MEET THE CANDIDATES: Dowd, Koger advocate approachable leadership, comprehensive mental health programs

(Photo take by Tegan Brandt | Courtesy of Cameron Koger)

An hour-long phone call is all it took for Michael Dowd, senior in animal science and global food systems leadership, and Cameron Koger, junior in marketing, to make the official decision to run for student body president and vice president.

“By the end of that conversation, I knew Cameron would be an excellent person to work alongside,” Dowd said.

Dowd said the initial spark to run for student body president went back to student leaders that came before him, such as Sadie Polson, 2019-2020 chief of staff, Jansen Penny, 2019-2020 student body president, and Lacy Pitts, 2018-2019 student body vice president.

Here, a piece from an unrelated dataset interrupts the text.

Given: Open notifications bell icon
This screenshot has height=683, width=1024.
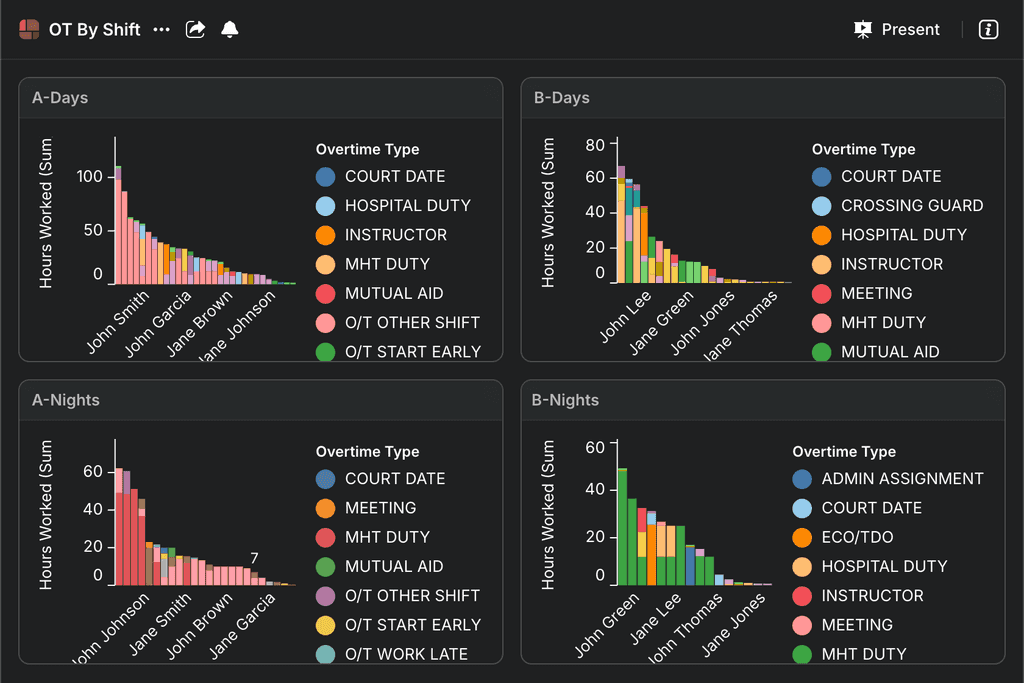Looking at the screenshot, I should 230,30.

“They really showed me what it’s like to be connected and to understand the student body, to hear and listen and seek out how students at K-State are actually feeling,” Dowd said.

The duo aims to collect 158 — the number of years since the founding of Kansas State — ideas from students to further improve experiences at the university.

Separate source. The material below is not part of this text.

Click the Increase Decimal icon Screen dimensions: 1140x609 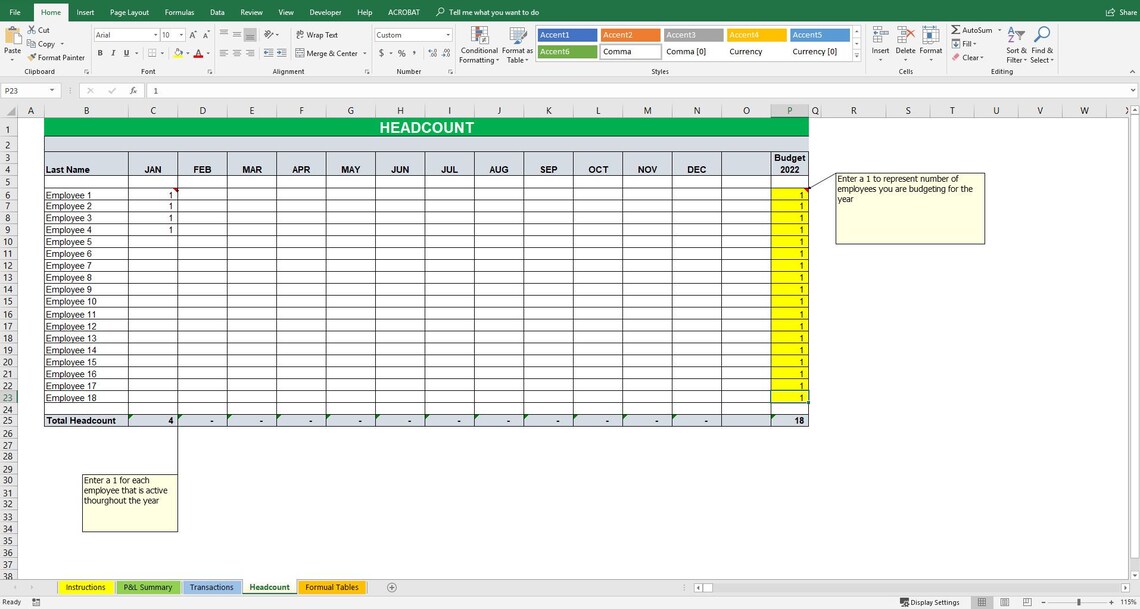click(x=430, y=52)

Koger said deciding their roles required an interesting reflection period for the pair, but the roles they picked best suited their strengths.

“Michael is a lot better at delegating and being organized and being on top of things, and I’m more of the interpersonal,” Koger said. “I’ll talk to anyone.”

Koger said he loves idea-creation and to execute on the platforms the two created. The vice president position will allow him more ability to utilize those strengths.

“I always wanted the opportunity to represent students because I feel like I have a unique passion to want to do as much as I possibly can to help every student,” Koger said.

Since becoming involved in SGA, Koger has simultaneously served on four committees and now wants to go even further with helping make a difference.

“I feel like I’m making a difference on these [committees], but I want to take it even to the next step because I didn’t see a ton of people that were similar,” Koger said. “So, I thought I had an opportunity to be a unique candidate.”

Koger said he and Dowd aim to become the most approachable, genuine and authentic leaders that have ever been a part of the K-State campus.

“Michael and I have really taken the stance that we can be the ones people could come up to in Walmart and ask questions about what we’ve enacted,” Koger said. “Or the people you see on campus and talk to for 20 minutes just to get a pulse.”

Additionally, Dowd said he wants to be the type of person whose phone line is always open.

“I know that I’m going to actually sit down and listen to any response that we get,” Dowd said.

The duo developed many goals to create a better environment at K-State. Some ideas include comprehensive mental health programs, student leadership roundtables and creating digital K-State IDs.

“The whole idea is that our experiences and K-State stories are only two out of 20,000,” Dowd said. “We only have a certain limited amount of experience to know what K-State needs right now, and our goal is to gather that from students.”

Koger’s passion for K-State not only stems from his own perspectives but from his family history.

“My parents met here and a couple of siblings have spent some time here, so that means a lot to me,” Koger said. “It’s also literally 20 times bigger than the population of Overbrook. It’s insane to think that it can be that much larger, but at the same time I can walk through campus and recognize at least one person.”

Koger’s admiration for K-State extends beyond just the campus. His favorite tradition is to stay at any sporting event he attends until after the Alma Mater finishes playing, no matter the score.

Dowd’s passion comes from the idea of being a part of a family and community. No matter the situations he finds himself in, the friends he makes at K-State are always a phone call away.

Dowd said his favorite K-State tradition is people using the power cat hand-sign because everyone instantly makes the connection.

“Seeing people throw up a power cat in their happiest moments together with their friends, on- or off-campus, is something very unique and individual that we can all relate to,” Dowd said.